Se nel 2019 si registrano buone performance azionarie e industriali delle aziende quotate nell’indice FTSE MIB che hanno consentito la crescita dei premi di incentivazione annuale dei manager, il 2020 invece rappresenterà un anno di grandi sfide sia lato business, con riferimento alla crisi causata dal COVID-19, che lato compliance, in relazione al recepimento della Direttiva Europea (Shareholders Right Directive II) nell’ordinamento italiano. Così emerge dall’ottavo report realizzato da Mercer sui compensi dei Consigli di Amministrazione delle società appartenenti all’indice FTSE MIB, finalizzato ad analizzare livelli e strutture retributive dei relativi Vertici aziendali.

AD: remunerazione 2019 in lieve crescita

Dal report emerge che la remunerazione fissa assegnata agli amministratori delegati nel corso del 2019 ha evidenziato una leggera crescita rispetto all’anno precedente con riferimento alla fascia centrale (+1% pari a 1.092.185 euro) e al primo quartile (+4% pari a 883,678 euro) del mercato. Al contrario restano stabili i valori dei compensi fissi per il terzo quartile di mercato.

«Nonostante la pandemia abbia già causato gravi disagi finanziari, le aziende hanno riconosciuto il bonus annuale a fronte delle performance positive del 2019. In alcuni casi, i pagamenti possono essere stati differiti o ridotti volontariamente da parte dei beneficiari al fine di supportare specifiche iniziative di solidarietà».
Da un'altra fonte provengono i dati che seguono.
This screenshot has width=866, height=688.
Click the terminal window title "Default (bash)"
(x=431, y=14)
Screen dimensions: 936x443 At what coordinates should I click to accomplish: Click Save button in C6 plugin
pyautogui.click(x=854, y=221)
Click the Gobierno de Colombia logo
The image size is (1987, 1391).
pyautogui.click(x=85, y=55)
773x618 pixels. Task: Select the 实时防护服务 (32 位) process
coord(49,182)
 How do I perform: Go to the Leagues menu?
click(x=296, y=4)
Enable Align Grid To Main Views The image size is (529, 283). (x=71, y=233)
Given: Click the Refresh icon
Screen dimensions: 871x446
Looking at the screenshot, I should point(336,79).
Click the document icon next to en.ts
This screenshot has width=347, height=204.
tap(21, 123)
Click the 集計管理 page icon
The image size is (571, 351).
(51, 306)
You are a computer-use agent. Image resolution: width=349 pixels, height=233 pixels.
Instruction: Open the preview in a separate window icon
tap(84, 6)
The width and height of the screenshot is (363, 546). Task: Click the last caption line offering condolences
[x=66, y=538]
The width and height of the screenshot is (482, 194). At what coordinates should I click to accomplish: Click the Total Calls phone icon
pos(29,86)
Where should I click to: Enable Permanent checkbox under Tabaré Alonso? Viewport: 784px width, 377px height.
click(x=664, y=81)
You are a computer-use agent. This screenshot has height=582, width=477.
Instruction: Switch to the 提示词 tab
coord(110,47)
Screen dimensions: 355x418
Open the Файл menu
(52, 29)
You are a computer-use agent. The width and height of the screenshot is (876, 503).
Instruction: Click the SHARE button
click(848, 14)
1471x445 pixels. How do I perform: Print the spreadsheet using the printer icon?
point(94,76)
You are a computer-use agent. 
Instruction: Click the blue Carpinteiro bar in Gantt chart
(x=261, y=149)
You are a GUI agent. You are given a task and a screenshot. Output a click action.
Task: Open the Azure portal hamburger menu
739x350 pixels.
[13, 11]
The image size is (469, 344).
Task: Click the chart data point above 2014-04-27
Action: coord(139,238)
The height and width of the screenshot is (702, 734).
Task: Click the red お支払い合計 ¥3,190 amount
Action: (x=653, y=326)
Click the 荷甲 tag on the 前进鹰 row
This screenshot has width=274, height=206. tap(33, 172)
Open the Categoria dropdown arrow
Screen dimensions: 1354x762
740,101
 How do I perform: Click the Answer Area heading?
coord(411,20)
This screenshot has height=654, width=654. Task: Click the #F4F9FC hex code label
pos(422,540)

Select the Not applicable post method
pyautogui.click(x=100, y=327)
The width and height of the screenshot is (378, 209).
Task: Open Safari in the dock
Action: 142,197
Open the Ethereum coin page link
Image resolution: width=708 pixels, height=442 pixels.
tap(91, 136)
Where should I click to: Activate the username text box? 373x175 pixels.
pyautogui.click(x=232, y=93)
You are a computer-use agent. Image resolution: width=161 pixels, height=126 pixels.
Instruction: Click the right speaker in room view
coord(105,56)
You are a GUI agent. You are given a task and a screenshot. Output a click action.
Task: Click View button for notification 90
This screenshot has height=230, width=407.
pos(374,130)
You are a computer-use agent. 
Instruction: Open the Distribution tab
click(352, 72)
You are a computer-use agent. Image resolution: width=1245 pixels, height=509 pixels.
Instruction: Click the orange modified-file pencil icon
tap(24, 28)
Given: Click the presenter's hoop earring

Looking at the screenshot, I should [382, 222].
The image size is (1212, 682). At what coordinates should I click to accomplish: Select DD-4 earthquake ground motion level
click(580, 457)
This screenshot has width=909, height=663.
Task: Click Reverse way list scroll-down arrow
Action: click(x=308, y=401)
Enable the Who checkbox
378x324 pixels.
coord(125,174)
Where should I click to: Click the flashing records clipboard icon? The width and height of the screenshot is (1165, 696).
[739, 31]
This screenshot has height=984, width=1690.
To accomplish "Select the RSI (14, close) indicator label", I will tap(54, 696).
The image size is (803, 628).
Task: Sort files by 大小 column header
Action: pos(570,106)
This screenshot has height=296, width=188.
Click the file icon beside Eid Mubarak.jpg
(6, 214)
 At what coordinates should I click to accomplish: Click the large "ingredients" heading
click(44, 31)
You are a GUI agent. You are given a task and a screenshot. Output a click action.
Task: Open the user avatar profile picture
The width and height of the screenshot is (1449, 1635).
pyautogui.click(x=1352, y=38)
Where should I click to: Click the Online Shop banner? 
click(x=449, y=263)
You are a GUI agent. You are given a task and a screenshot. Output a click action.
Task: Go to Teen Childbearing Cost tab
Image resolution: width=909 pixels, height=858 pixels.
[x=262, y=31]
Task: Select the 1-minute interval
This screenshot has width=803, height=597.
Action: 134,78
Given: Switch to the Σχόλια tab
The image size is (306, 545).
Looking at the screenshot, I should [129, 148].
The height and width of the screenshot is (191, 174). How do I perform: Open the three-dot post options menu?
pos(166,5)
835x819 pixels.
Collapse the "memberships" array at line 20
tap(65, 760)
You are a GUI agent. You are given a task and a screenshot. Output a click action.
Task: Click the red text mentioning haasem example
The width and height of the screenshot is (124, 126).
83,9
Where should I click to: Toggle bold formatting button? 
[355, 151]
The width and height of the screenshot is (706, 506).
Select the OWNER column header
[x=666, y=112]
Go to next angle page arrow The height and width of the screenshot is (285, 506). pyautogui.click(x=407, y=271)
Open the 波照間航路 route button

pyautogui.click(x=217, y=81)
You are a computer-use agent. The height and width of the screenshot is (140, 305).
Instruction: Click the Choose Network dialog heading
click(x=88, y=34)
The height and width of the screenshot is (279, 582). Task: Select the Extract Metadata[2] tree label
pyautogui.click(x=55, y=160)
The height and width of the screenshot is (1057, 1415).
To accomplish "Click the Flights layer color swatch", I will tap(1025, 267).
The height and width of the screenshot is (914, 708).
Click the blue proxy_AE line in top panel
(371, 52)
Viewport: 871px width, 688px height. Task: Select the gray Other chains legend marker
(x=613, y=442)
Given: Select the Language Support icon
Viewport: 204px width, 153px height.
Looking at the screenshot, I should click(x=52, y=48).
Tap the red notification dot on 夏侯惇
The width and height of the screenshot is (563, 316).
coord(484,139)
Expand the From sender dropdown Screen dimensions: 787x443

Così afferma Marco Valerio Morelli, Amministratore Delegato Mercer Italia. Le aziende che nel 2019 hanno effettivamente pagato una retribuzione variabile annuale sono state la quasi totalità del campione.
In termini di valore mediano, il compenso variabile di un  amministratore delegato nel 2019 è stato pari a circa 641.613 euro. Le aziende che nel 2019 hanno effettivamente pagato una retribuzione variabile annuale sono state la quasi totalità del campione.

I dati che snocciola Mercer dimostrano pertanto una tendenza inequivocabile: prima dell’avvento del COVID-19, le grandi aziende italiane sembravano essere in salute e presentare un track-record consistente.
L’emolumento mediano del Presidente Esecutivo nel 2019 ha registrato una flessione dovuta esclusivamente al cambio di perimetro del panel e ad alcune variazioni nelle deleghe attribuite ai ruoli di Presidente.
Nei trattamenti retributivi offerti dalle aziende che contemplano la figura del Presidente Esecutivo (10 aziende), che non ricopre anche il ruolo di Amministratore Delegato, la metà di esse prevede la presenza di una componente variabile, nella maggior parte dei casi di lungo termine.I compensi assegnati al Collegio Sindacale e ai comitati interni al CdA inoltre risultano sostanzialmente stabili rispetto al 2018. Infine chiosa Morelli:

«Tra le varie implicazioni della crisi COVID-19 c’è, e certamente ci sarà in futuro, la gestione del capitale umano. Essa non può prescindere dall’esigenza di avere il giusto livello di ingaggio da parte di tutti i dipendenti, anche alla luce delle modalità inedite con le quali la maggior parte dei essi sta lavorando.
La pandemia potrebbe ampliare l’importanza e il focus dell’area “social” nelle agende degli executive: rileviamo quindi con favore l’utilizzo di metriche ESG non solo attinenti a tematiche quali ambiente e sicurezza sui luoghi di lavoro, ma anche a misure finalizzate a considerare l’engagement dei dipendenti, nonché la diversità e l’inclusione. Riteniamo che coinvolgere le persone sia il modo migliore per motivarle a lavorare al meglio».